私の思ってることって、どうしてだか全部うまくいく。
そう、どうしてだか。
どうして?
…。
考えてみたけど。わからないんだな、これが。
どんなに考えを巡らせてみても、「運が良かった」としか言いようがないの。
私はブスじゃない。観測上ね。自分の顔は嫌いだけど。
仕事も第一志望の大企業に入社出来た。愛想もいいからね。
友達もそれなりにいるし、ガチで笑いあえる仲の人だっている。ほんと、最高だよね。
最高?
これって本当に現実なの?私は甚だ疑問に思う。まるでフィクションみたいに出来事は上手く進んで。

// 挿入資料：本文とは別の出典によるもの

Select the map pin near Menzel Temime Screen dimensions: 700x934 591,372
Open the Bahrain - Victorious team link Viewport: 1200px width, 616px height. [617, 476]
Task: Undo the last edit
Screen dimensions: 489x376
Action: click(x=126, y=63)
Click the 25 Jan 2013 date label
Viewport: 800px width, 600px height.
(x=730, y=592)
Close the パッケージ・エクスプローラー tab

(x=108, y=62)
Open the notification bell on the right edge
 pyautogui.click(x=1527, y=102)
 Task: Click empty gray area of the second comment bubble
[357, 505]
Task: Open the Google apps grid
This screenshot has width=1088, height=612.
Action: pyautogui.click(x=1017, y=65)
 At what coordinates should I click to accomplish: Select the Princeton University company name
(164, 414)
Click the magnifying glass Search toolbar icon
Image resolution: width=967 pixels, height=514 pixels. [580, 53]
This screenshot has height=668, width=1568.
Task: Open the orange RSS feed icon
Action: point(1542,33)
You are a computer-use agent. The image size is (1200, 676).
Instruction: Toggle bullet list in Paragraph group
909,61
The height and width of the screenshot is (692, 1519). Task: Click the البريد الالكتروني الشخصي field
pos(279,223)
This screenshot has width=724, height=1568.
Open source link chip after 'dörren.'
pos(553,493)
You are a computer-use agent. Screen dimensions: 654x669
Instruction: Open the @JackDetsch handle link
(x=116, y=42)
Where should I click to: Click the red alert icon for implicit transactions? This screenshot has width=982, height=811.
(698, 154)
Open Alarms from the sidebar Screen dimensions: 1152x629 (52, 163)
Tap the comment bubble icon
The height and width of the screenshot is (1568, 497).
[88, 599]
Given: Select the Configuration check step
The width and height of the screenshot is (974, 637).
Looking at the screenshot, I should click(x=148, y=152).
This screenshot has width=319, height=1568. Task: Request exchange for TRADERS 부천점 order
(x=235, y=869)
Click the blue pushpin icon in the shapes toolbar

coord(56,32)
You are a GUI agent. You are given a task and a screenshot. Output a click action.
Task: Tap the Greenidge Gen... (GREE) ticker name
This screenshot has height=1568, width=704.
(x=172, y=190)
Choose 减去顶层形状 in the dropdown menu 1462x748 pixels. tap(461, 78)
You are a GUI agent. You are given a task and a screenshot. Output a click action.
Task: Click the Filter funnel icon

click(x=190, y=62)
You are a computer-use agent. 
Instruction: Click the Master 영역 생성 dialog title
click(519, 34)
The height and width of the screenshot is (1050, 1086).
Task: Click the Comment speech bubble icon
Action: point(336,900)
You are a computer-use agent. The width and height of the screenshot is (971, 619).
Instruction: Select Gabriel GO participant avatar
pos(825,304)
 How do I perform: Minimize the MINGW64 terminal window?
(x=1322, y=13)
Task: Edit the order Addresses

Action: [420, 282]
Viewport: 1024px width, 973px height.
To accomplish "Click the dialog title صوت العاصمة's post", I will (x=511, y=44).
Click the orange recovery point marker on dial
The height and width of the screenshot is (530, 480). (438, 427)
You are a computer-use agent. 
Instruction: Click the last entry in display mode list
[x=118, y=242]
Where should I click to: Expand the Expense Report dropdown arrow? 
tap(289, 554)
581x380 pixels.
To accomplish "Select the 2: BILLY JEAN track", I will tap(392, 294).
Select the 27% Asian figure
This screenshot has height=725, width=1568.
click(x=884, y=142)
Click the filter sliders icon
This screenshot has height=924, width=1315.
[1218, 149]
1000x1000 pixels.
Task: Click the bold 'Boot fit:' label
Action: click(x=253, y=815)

もしかしたらこの世には監督がいて、最近のZ世代でも見れるような短期刺激に特化したTikTok的コンテンツとして私を創りあげているのかも。
「馬鹿らしい。」
そんなわけない。
これは現実。
そう、現実。だからこそね、
気味が悪い。
ケロフォビア。響き、ちょっとかわいくない?
幸せ恐怖症という意味。
結論から言うと私、これみたい。
今、とっても幸せ。でもそれが、とっても不安で怖くてたまらない。
前提1。私みたいな人間が幸せになって良いはずがないのだ。楽して生きていいわけがない。
生きる資格なし。
前提2。この幸せは、長くは続かないのだ。
ほら、楽しいことってすぐに過ぎるでしょ?過ぎた後の気分がどんなかっていうのはほら…言わなくてもわかるよね。
だから私決めたの。
死ぬことにしようって。
私ね、頭は働く方だから計画的に死のうと思って。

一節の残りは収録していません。